=== The problem ===
Turn the data below into a Markdown table with the columns Row and Line, one numbered row per line. Skip blank lines and omit the pictures.

[start of Records for the task]

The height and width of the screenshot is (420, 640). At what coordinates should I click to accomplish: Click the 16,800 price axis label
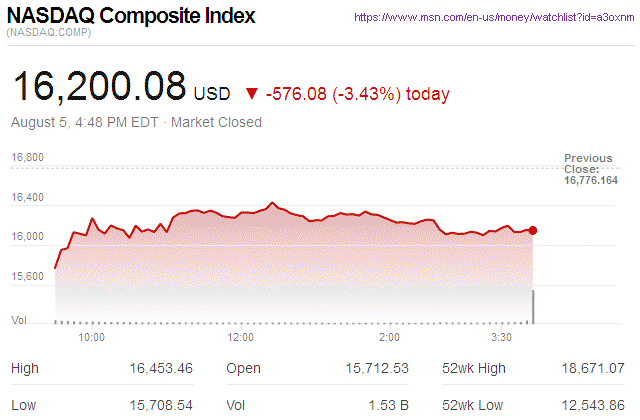click(27, 157)
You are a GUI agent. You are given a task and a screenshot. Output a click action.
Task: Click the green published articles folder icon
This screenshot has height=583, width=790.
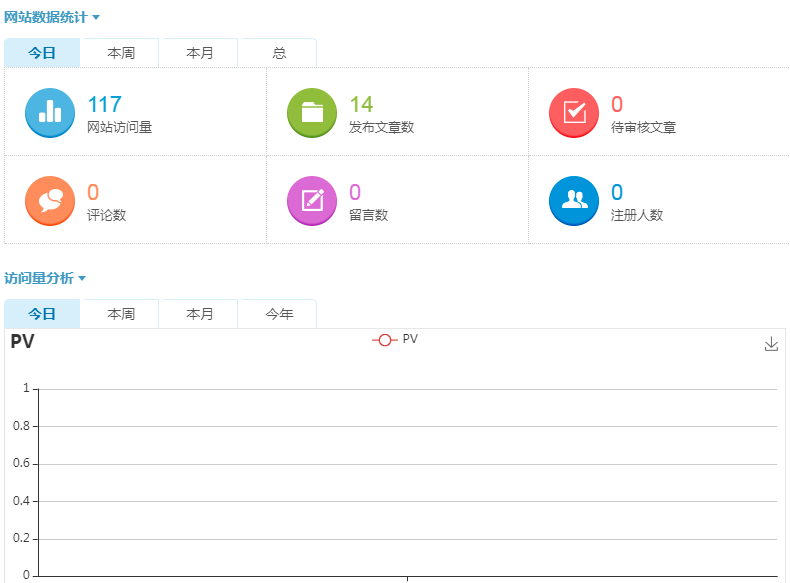point(312,112)
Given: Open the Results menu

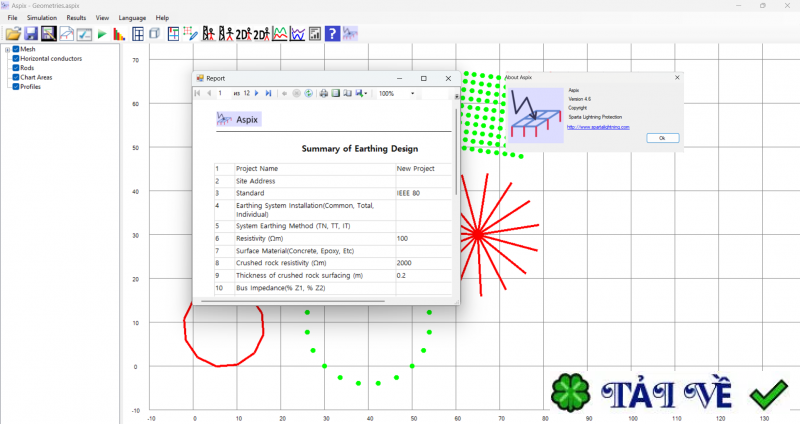Looking at the screenshot, I should [76, 18].
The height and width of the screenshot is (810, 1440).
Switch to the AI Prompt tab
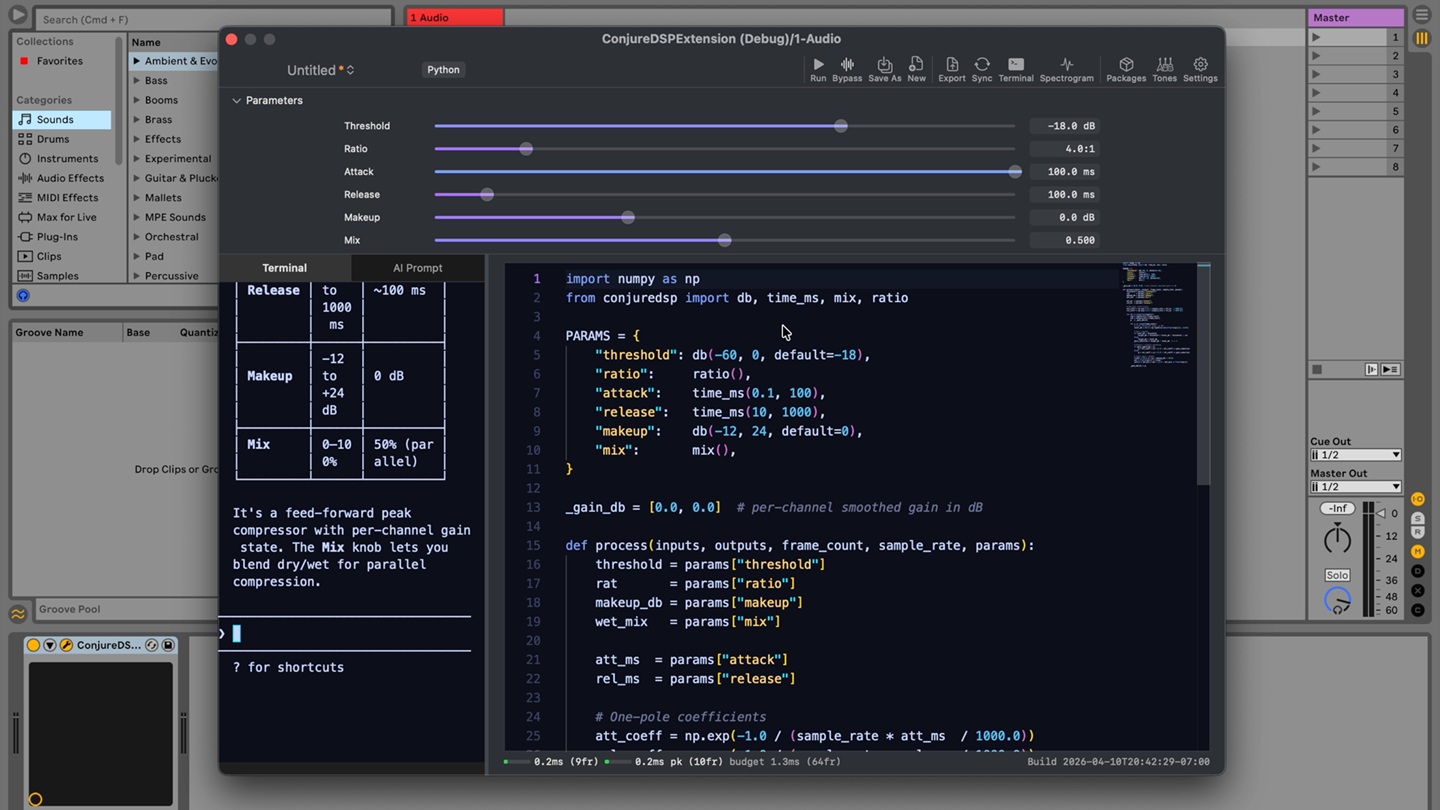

[end of Records for the task]

=== Solution to the exercise ===
| Row | Line |
|---|---|
| 1 | The height and width of the screenshot is (420, 640). At what coordinates should I click to accomplish: Click the 16,800 price axis label |
| 2 | click(27, 157) |
| 3 | You are a GUI agent. You are given a task and a screenshot. Output a click action. |
| 4 | Task: Click the green published articles folder icon |
| 5 | This screenshot has height=583, width=790. |
| 6 | point(312,112) |
| 7 | Given: Open the Results menu |
| 8 | Looking at the screenshot, I should [76, 18]. |
| 9 | The height and width of the screenshot is (810, 1440). |
| 10 | Switch to the AI Prompt tab |